Storylines There are two storylines in the work, each of which develops independently. The action of the first takes place in Moscow during several May days (days of the spring full moon) in the 30s. of our century, the action of the second takes place also in May, but in the city of Yershalaim (Jerusalem) almost two thousand years ago at the very beginning of a new era. The novel is structured in such a way that the chapters of the main storyline are interspersed with chapters that make up the second storyline, and these inserted chapters are either chapters from the master's novel, or an eyewitness account of Woland's events.
















The hero Azazello Azazello is one of Woland's henchmen; a small, broad-shouldered man with fiery red hair, a fang sticking out of his mouth, claws on his hands, and a nasal voice. The name of the character is reminiscent of the demon of Jewish mythology, Azazel, who lives in the desert; this is one of the traditional names for the demon; in Bulgakov's novel it is used in an Italianized form. A. mainly performs assignments related to physical violence: he throws Likhodeev out of Moscow, beats and kidnaps Varenukha together with Behemoth, beats and pushes Poplavsky down the stairs, during the ball brings Woland a dish with the head of Berlioz, then kills Baron Meigel with a pistol. In addition, A. performs the functions of a servant and a messenger: he fries meat and treats Sokov to them when he comes to Woland, appears as a nurse to Professor Kuzmin, speaks to Margarita in the Alexander Garden, handing her a wonderful cream. He also meets Margarita at the cemetery, delivers her to apartment 50 of building 302-bis on Sadovaya Street. A. visits the master and Margarita, who have returned to the Arbat basement, and on behalf of Woland invites them for a walk.
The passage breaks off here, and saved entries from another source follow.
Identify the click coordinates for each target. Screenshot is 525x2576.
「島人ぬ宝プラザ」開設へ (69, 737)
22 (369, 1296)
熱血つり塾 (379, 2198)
The heroes die after drinking the wine brought by A., and thus pass into other existence. A. sets fire to the basement and, together with the master and Margarita, rushes over the city on a black horse: they fly "in the black tail of his cloak." During the last flight, A., "shining with the steel of armor", takes on a true form: his eyes are "empty and black", and his face is "white and cold"; he appears "as a demon of the waterless desert, a murderous demon."


Hero Berlioz Mikhail Alexandrovich Berlioz is a writer, chairman of MASSOLIT. The surname of the character brings him closer to the famous composer, but precisely as an “anti-double”, marked by the sign of “non-musical” (cf. also the “musical” surnames of other characters: Rimsky, Stravinsky): B. is primarily a functionary, a literary official. On the other hand, the hero's name is associated with the author of the novel himself, and the initials M.A.B. completely coincide with Bulgakov's initials. B. lives in a “bad apartment” at 50 302-bis on Sadovaya Street; soon after moving in there, B.'s wife leaves him, ending up, according to rumors, "in Kharkov with some choreographer." At the very beginning of the novel, in the scene on the Patriarchs, B., in a conversation with Ivan Bezdomny, denies the historicity of Jesus Christ, and then, in a conversation with Woland, declares that “man himself” controls human life. Woland predicts his fate to the hero, and the prediction comes true: B. is “cut off her head” by a woman driving a tram, under which he falls, slipping on spilled oil. Woland and his retinue settle in the hero's apartment. B.'s remains are taken to the morgue and his head is sewn to his body for burial, but at night the head disappears, stolen by Behemoth. During the ball, Woland turns to the revived head of B., as if continuing the conversation begun at the Patriarchs. Then B.'s skull turns into a cup, which is filled with the blood of the murdered Meigel, "transformed" into wine: Woland "communes" Margarita with this wine.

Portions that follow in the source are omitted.